Short problem 1: From the determinant thread, write out the passage between "which is the" and "gives all solutions.", inclusive.
Short problem 2: In the determinant thread, which row is subtracted from which before Laplace's formula is applied?

How to solve this determinant equation in a simpler way

Notice that the first two columns are proportional, hence linearly dependent, if

$$\frac x 2 = \frac 4 x$$

which is the same as $x = \pm 2 \sqrt{2}$ after solving. Convince yourself that the third column can never be written as a linear combination of the first two by noticing that the first and second columns have equal components in rows 1 and 3; you can work this into rigorous proof that the above equation gives all solutions.


Subtract the first row from the last and use Laplace's formula for the third row: $$\begin{vmatrix} x & 2 & 3 \\ 4 & x & 1 \\ x & 2 & 5 \\ \end{vmatrix}= \begin{vmatrix} x & 2 & 3 \\ 4 & x & 1 \\ 0 & 0 & 2 \\ \end{vmatrix} = 2(-1)^{3+3}\begin{vmatrix} x & 2\\ 4 & x \end{vmatrix} = 2(x^2-8) = 2(x-2\sqrt{2})(x+2\sqrt{2})=0.$$ Now the roots are $x = \pm 2\sqrt{2}$.

Source data:
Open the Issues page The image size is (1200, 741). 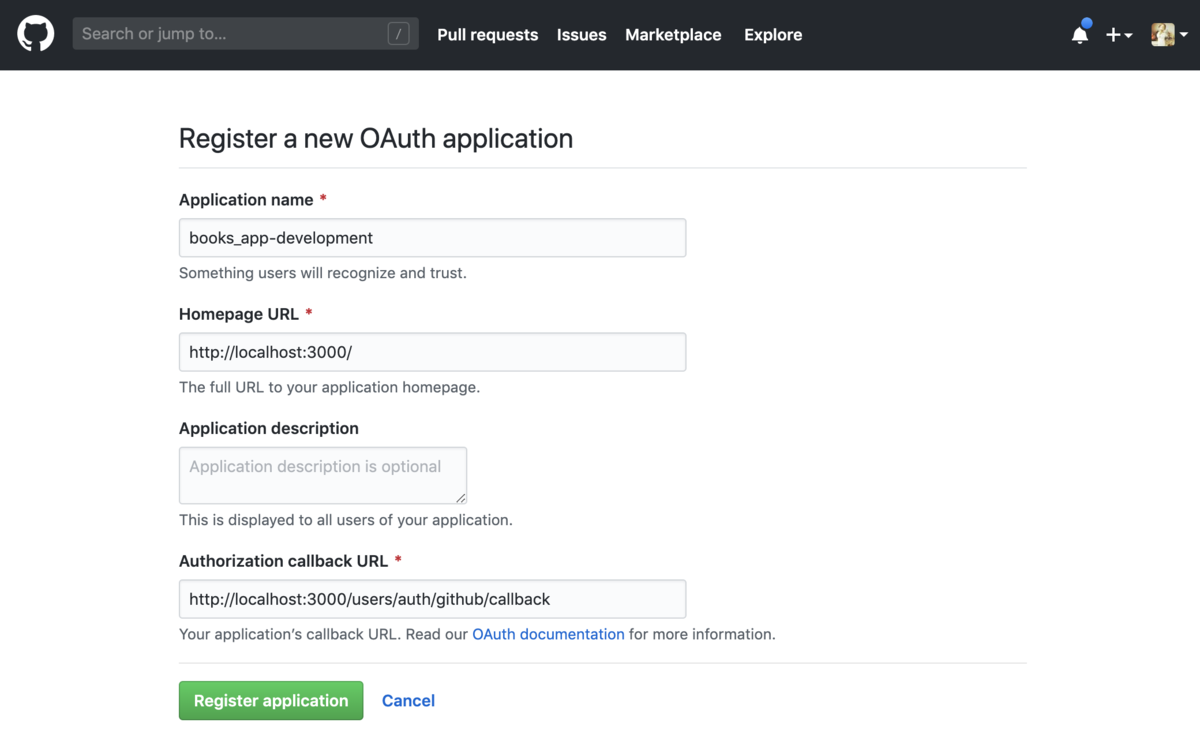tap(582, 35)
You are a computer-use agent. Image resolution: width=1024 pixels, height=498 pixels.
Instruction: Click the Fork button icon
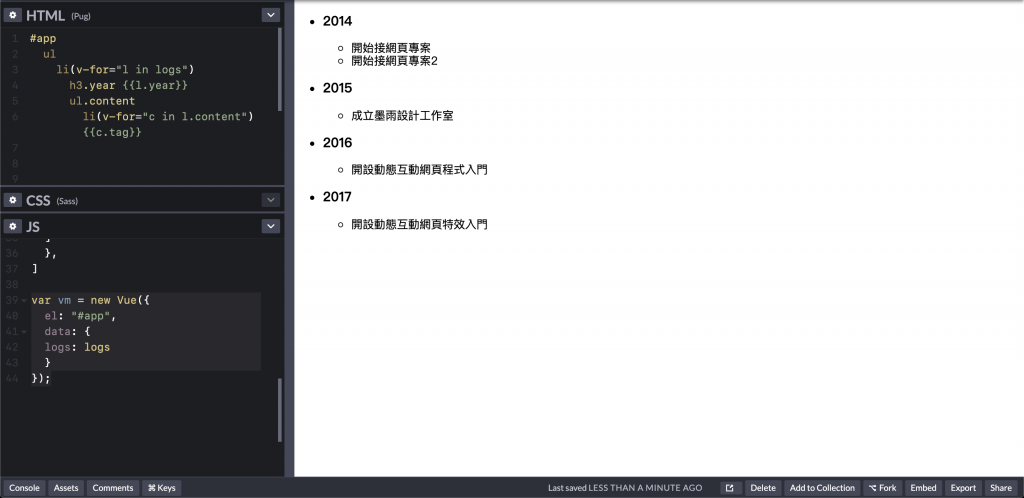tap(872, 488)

Exercise result 1:
which is the same as $x = \pm 2 \sqrt{2}$ after solving. Convince yourself that the third column can never be written as a linear combination of the first two by noticing that the first and second columns have equal components in rows 1 and 3; you can work this into rigorous proof that the above equation gives all solutions.

Exercise result 2: The first row is subtracted from the last row.